New target for treating neuropsychiatric disorders in teens?

"If we can target the right windows in development and understand the signals at play, we can develop treatments that change the course of these brain disorders," says Rianne Stowell. (Credit: Houcine Ncib/Unsplash)

New findings in mice are a step closer to finding a possible target for treating neuropsychiatric disorders like schizophrenia and autism in young adulthood.

The brain continuously changes during childhood and throughout adolescence. The onset of neuropsychiatric disorders like schizophrenia often begins during young adulthood. Dysfunction of the dopamine system—necessary for cognitive processing and decision-making—begins during this point in development.

Brain development is a lengthy process, and many neuronal systems have critical windows—key times when brain areas are malleable and undergoing final maturation steps,” says Rianne Stowell, a postdoctoral fellow in the Wang Lab at the University of Rochester Medical Center and co-first author of a new study in the journal eLife.

“By identifying these windows, we can target interventions to these time periods and possibly change the course of a disease by rescuing the structural and behavioral deficits caused by these disorders.”

Researchers targeted underperforming neurons in the dopamine system that connect to the frontal cortex in mice.

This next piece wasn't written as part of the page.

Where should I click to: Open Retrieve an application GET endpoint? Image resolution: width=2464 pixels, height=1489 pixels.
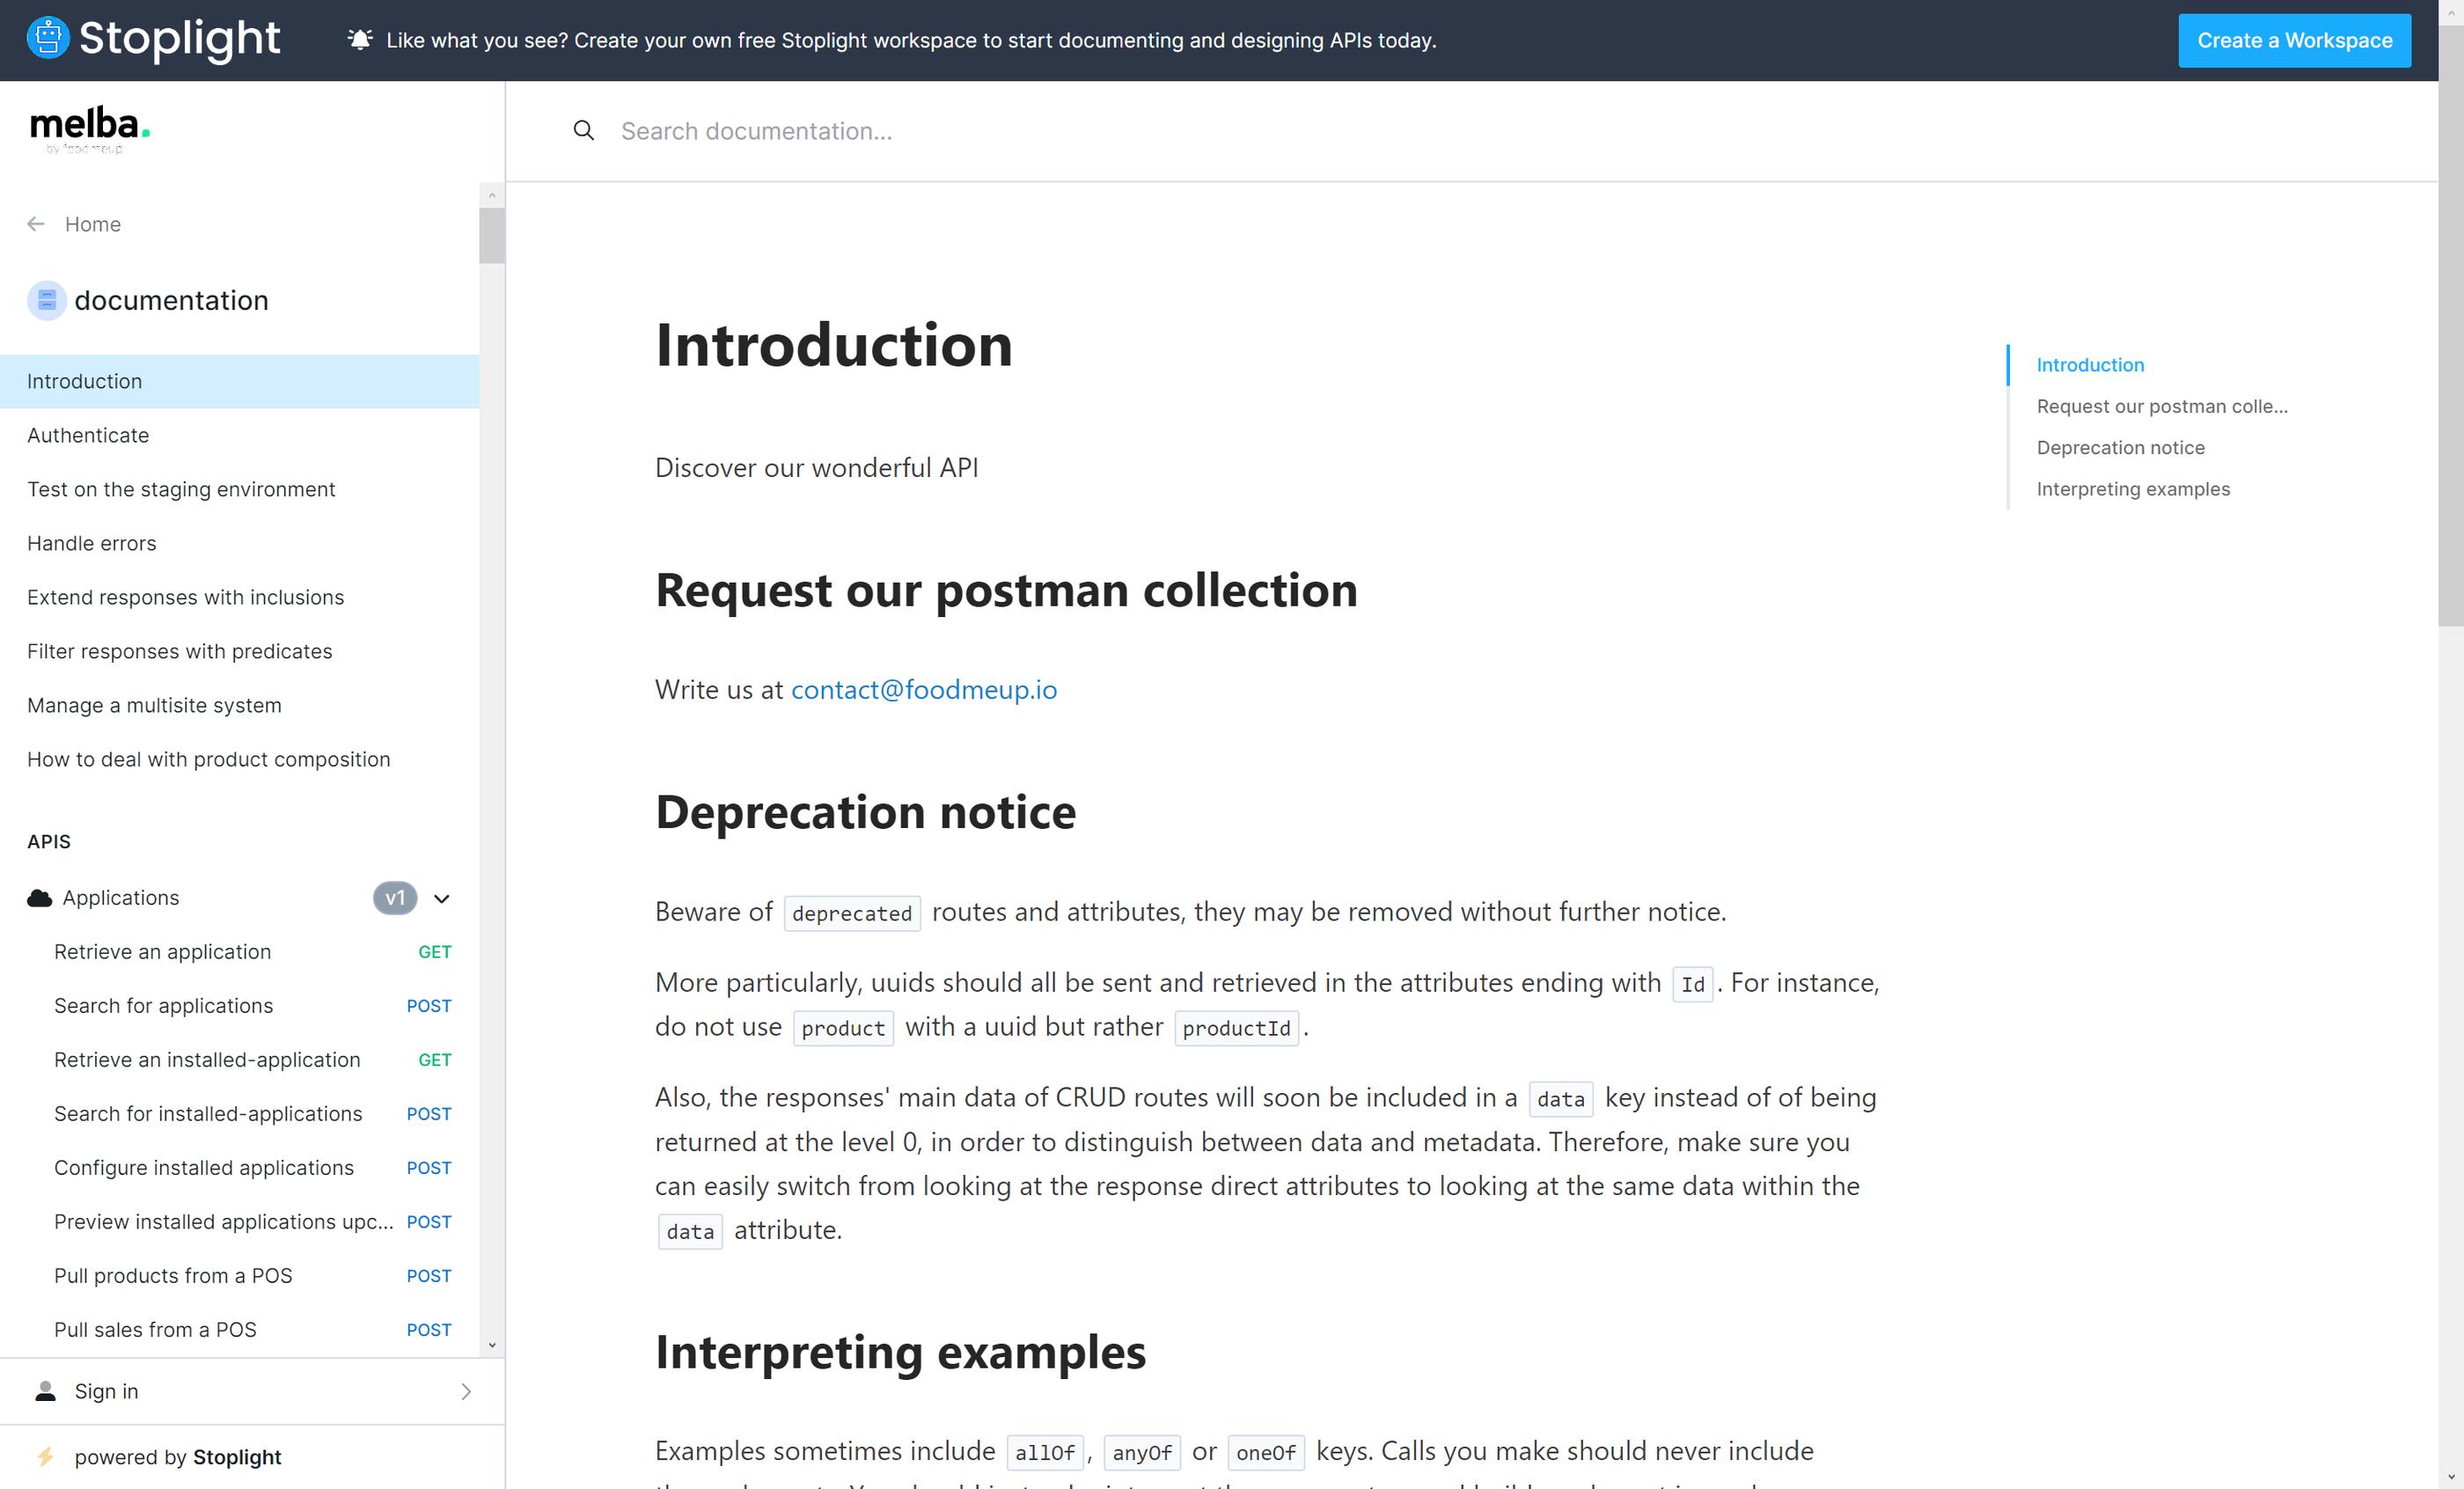(x=252, y=952)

This circuitry is essential in higher cognitive processing and decision-making. They found that stimulating the cells that provide dopamine to the frontal cortex strengthened this circuit and rescued structural deficiencies in the brain that cause long-term symptoms.

Previous research from the Wang Lab identified that this specific arm of the dopamine system was flexible in the adolescent brain but not in adults. This most recent research used this window for plasticity in the system as an opportunity for therapeutic intervention.

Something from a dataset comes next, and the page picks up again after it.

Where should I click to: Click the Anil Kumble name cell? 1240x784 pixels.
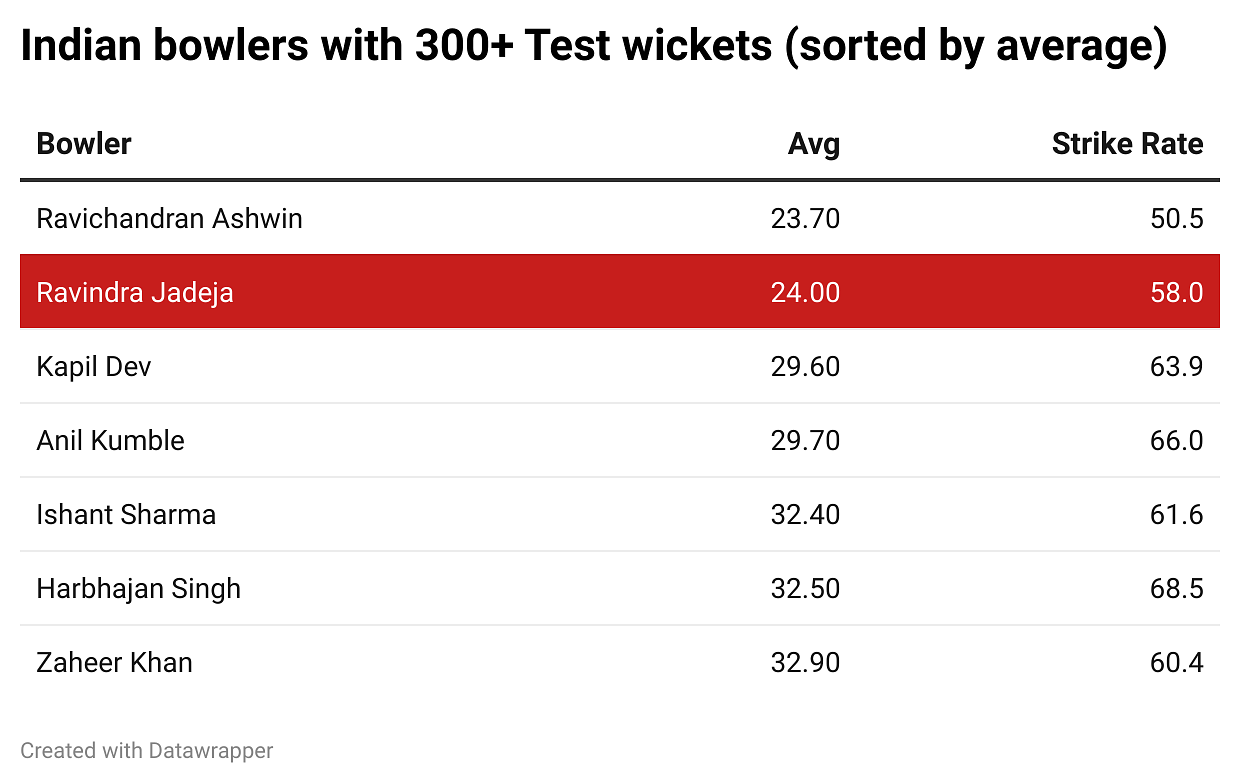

“These findings suggest that increasing the activity of the adolescent dopaminergic circuitry can rescue existing deficits in the circuit and that this effect can be long-lasting as these changes persist into adulthood,” Stowell says. “If we can target the right windows in development and understand the signals at play, we can develop treatments that change the course of these brain disorders.”

Additional collaborators are from the University of Rochester Medical Center; the National Institute of Mental Health; and the University of Pennsylvania. This research had support from the National Institutes of Health and the Del Monte Institute for Neuroscience pilot program.